### EXERCISE INSTRUCTIONS
The lines wanted are those in the data below that include "Süsswasserperle".

Collected data entries:

*** Block opens ***

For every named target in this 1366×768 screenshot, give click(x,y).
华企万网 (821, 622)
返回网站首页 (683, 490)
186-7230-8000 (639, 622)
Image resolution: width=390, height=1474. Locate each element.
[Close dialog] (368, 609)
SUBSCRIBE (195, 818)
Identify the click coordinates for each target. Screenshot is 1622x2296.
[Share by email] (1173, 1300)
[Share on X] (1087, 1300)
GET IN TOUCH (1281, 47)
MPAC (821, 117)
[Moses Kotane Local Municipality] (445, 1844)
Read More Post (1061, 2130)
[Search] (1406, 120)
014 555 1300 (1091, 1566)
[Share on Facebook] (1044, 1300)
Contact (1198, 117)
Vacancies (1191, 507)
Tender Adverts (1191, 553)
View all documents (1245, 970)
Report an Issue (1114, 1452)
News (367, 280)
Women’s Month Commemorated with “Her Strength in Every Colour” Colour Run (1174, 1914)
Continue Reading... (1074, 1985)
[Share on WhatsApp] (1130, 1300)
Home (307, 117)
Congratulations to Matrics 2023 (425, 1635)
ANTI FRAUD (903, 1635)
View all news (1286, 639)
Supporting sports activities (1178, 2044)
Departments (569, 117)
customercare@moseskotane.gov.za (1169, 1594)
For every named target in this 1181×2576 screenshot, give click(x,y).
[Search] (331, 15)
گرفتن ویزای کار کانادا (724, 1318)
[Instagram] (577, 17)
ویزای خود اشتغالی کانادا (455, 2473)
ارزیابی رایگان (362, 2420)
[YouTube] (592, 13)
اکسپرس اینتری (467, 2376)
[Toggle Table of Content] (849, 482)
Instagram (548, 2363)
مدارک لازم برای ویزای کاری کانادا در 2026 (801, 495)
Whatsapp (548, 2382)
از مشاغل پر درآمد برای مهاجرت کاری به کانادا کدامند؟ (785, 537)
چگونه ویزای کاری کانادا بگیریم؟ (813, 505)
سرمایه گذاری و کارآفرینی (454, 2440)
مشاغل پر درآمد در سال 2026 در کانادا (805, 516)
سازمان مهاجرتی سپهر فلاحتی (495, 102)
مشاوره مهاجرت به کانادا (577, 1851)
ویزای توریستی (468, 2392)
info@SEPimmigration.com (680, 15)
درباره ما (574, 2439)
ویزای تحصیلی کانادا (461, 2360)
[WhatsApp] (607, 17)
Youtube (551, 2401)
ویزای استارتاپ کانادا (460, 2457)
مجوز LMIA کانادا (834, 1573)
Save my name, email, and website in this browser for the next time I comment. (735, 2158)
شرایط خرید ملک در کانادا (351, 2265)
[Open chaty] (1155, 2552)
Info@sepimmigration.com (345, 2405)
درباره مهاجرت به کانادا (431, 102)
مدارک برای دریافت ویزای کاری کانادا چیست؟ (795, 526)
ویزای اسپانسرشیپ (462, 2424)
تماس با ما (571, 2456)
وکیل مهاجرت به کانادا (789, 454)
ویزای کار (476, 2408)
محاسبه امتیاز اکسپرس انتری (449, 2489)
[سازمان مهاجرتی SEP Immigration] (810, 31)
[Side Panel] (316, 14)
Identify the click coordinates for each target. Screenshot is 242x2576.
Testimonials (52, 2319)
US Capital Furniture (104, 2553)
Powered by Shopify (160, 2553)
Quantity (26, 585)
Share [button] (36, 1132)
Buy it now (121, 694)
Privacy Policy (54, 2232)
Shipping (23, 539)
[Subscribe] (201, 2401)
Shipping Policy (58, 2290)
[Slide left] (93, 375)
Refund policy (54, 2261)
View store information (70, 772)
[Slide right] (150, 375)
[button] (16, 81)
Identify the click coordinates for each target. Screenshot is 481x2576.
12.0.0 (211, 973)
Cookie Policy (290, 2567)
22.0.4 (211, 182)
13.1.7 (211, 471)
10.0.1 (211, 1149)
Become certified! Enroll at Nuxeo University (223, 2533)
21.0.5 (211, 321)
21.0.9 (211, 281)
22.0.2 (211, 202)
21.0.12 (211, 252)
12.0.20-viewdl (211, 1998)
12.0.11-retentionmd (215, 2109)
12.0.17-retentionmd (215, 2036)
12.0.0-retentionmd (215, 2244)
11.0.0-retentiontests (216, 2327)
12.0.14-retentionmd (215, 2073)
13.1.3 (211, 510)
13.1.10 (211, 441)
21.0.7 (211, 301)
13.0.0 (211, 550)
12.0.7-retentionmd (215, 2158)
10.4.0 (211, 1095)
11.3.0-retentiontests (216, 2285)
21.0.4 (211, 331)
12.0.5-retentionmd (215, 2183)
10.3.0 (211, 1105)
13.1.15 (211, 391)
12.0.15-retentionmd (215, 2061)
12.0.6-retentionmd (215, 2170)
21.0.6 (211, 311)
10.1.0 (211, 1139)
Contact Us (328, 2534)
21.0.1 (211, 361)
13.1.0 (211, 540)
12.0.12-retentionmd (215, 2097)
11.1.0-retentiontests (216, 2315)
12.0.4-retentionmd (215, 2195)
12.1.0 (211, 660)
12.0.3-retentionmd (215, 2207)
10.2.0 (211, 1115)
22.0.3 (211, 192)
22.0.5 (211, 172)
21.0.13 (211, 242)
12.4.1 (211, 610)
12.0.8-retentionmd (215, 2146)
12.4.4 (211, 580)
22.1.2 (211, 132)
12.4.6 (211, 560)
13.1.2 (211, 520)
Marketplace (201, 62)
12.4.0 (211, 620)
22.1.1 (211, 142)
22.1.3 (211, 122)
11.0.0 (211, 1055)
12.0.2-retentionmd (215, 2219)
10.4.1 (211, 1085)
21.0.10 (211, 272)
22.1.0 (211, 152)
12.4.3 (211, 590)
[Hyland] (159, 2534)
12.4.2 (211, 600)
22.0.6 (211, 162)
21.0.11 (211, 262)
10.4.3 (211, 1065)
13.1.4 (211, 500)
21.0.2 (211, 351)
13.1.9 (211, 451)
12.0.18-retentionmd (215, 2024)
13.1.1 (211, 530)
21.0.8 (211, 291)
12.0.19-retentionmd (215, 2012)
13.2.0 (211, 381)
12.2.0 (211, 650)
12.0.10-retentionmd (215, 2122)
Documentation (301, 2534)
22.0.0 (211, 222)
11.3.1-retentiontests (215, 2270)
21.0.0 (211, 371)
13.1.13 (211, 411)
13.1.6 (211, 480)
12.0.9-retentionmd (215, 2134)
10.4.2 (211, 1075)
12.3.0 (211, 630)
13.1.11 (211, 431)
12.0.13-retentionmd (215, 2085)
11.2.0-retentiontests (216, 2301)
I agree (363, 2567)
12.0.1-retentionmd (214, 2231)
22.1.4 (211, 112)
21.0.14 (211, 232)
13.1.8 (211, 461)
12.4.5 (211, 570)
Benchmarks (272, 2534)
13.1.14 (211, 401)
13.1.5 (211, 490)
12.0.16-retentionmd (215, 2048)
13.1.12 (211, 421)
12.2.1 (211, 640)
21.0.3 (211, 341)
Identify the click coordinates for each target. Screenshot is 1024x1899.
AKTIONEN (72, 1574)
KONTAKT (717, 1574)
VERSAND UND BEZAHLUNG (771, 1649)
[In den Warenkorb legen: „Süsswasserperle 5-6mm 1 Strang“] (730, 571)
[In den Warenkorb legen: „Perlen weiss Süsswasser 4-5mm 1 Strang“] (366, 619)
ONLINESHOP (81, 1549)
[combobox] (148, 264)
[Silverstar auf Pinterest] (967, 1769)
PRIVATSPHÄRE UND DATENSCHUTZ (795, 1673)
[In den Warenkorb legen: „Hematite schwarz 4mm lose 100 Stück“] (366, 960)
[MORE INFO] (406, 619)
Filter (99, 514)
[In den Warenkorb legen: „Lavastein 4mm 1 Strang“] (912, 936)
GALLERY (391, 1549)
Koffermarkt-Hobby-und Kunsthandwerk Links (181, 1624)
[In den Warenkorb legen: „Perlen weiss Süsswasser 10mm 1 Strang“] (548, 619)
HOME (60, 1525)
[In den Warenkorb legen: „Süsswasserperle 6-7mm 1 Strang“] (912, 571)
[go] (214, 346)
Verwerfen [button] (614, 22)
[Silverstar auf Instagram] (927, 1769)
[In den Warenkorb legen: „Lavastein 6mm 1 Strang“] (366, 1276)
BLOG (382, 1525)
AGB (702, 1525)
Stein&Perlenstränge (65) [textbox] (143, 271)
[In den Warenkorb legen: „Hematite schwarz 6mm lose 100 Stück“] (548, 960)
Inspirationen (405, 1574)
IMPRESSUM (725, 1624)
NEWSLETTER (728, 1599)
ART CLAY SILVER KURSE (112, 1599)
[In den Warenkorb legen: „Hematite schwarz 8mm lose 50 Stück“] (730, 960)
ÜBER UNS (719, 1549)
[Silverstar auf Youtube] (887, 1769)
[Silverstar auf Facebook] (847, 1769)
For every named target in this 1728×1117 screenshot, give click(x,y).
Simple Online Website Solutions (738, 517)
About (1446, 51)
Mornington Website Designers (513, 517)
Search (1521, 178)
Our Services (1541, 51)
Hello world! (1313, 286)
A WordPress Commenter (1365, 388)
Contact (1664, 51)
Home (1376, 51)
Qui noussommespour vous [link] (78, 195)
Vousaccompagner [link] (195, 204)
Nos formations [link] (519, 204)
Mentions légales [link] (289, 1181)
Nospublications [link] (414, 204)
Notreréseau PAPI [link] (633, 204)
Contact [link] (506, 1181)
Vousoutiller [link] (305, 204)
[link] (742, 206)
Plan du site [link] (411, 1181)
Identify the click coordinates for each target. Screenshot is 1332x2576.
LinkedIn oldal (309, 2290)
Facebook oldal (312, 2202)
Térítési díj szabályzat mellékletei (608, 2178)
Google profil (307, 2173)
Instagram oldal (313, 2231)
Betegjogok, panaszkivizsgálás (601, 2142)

*** Block closes ***

### ANSWER TO THE PROBLEM
[In den Warenkorb legen: „Süsswasserperle 5-6mm 1 Strang“] (730, 571)
[In den Warenkorb legen: „Süsswasserperle 6-7mm 1 Strang“] (912, 571)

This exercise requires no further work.